どのような器の人間なのかによって、入るもの(出会うパートナー)とその量(関係の深さ)が決まるのです。

◆不安解消編のポイント

「不安」を辞書(世界大百科事典 第2版)で調べてみると、次のように解説されています。

「特定の対象をもたない恐れの気分。危険の対象が目前に顕在化していてこれにひるんでいる感情を恐怖と呼ぶのに対し,不安は自分に襲いかかるものをこれといって名指すことのできないまま自己の存在が脅かされているのを感じる際の情動である。」

つまり「不安」とは、心配や恐れの対象が明確でない時に起こり、とても漠然としたものなのです。
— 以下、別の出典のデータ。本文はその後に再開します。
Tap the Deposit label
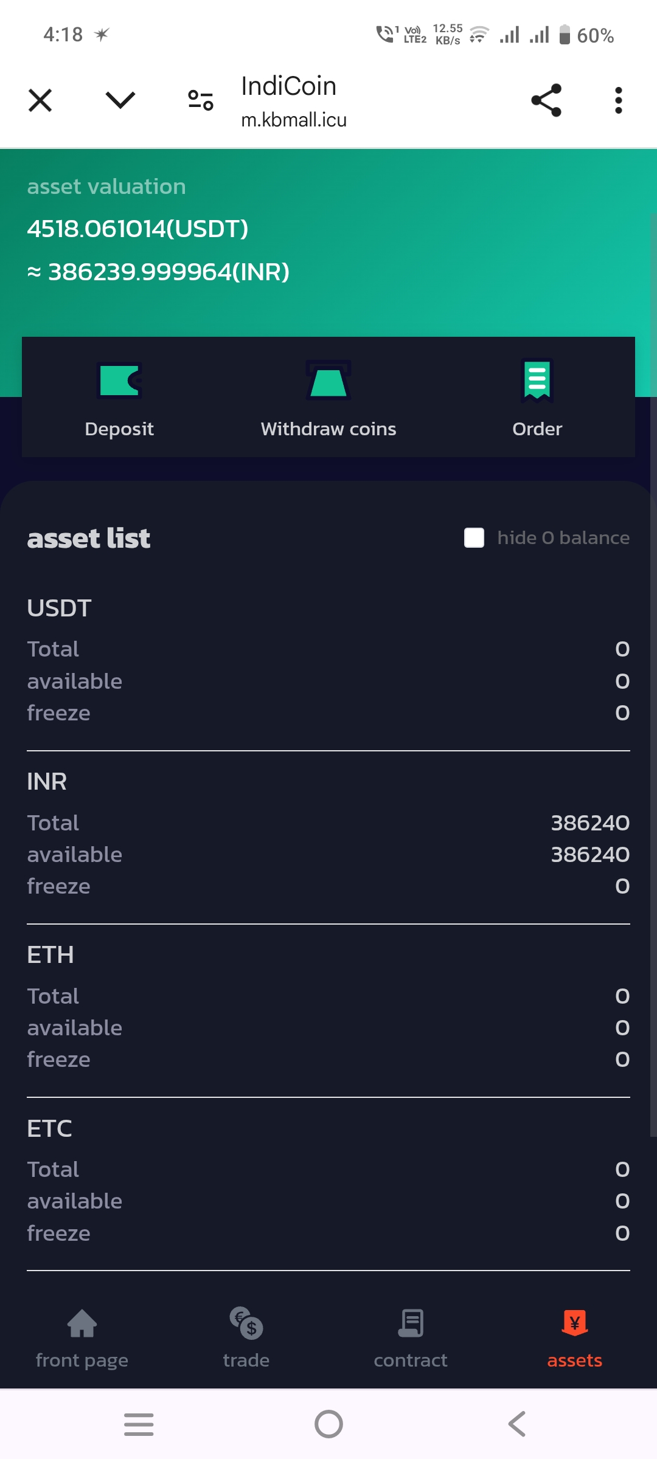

やみくもに当たっても、さらに不安を募らせてしまうだけですから、STOPとSTARTを明確にすることです。

STOP:不安が何かわからないモヤモヤ状態

START:不安が明確になった状態

不安を解消したければ、まず「不安とは何か」「不安を生み出す原因」を明らかにすることが大切なのです。

詳細はこちら

◆十牛図編のまとめ

誰もが自分の知っている世界・考えに捕まり、自己の可能性をとても小さなものにしまっています。

通常、トマトは一粒の種から20~30個の実をつけます。しかし成長するための環境の条件を変えれば、同じ一粒の種から1万6千~3万個の実をつけられることが証明されています。
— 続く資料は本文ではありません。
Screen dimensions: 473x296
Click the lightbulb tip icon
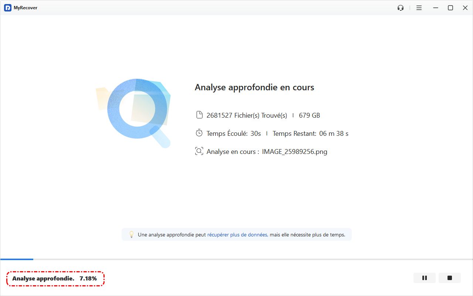coord(131,235)
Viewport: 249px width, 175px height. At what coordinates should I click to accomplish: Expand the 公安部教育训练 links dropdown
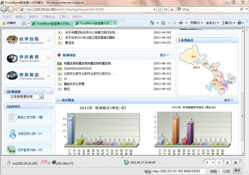(x=41, y=97)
たった一粒の種は3万個になれる可能性そのものなのですが、自ら条件、制約、限界を設定することにより、その可能性を小さくとどめてしまっていたのです。

では、私たち人間はどうでしょうか。

今の人間の可能性にとどまっているのは、人間特有の5感覚と脳の観点に固定されているからです。

ですから、小さな可能性にとどめている限界とそのメカニズムを解明し、その限界を越えていく技術があれば、誰もが本来の可能性そのものになりうるのです。
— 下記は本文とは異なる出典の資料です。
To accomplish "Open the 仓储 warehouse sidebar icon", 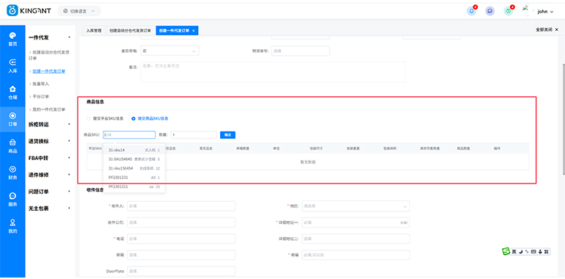I will click(12, 93).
そして、その可能性そのものとなった人たちが連帯し、社会全体の可能性を広げることができます。それが次世代の社会プレート「尊厳社会」です。

「HITOTSU学(観術)」は、まさしく「尊厳社会」へ向かうための技術・道具として開発されたものです。

開発者のNoh Jesuは「日本でなかったらこの発見はなかった」と言います。そして「自分の無限の可能性、本当の関係性、真理そのものである和心に気づいてほしい。そして日本には現時代のあらゆる問題を解決するJAPAN MISSIONがあるんだということに気づいていほしい」と、開発より18年間、日本各地で訴え続けています。

人間の無限の可能性とは何か、それをお伝えしたリバイバル教育思想シリーズ「十牛図編」でした。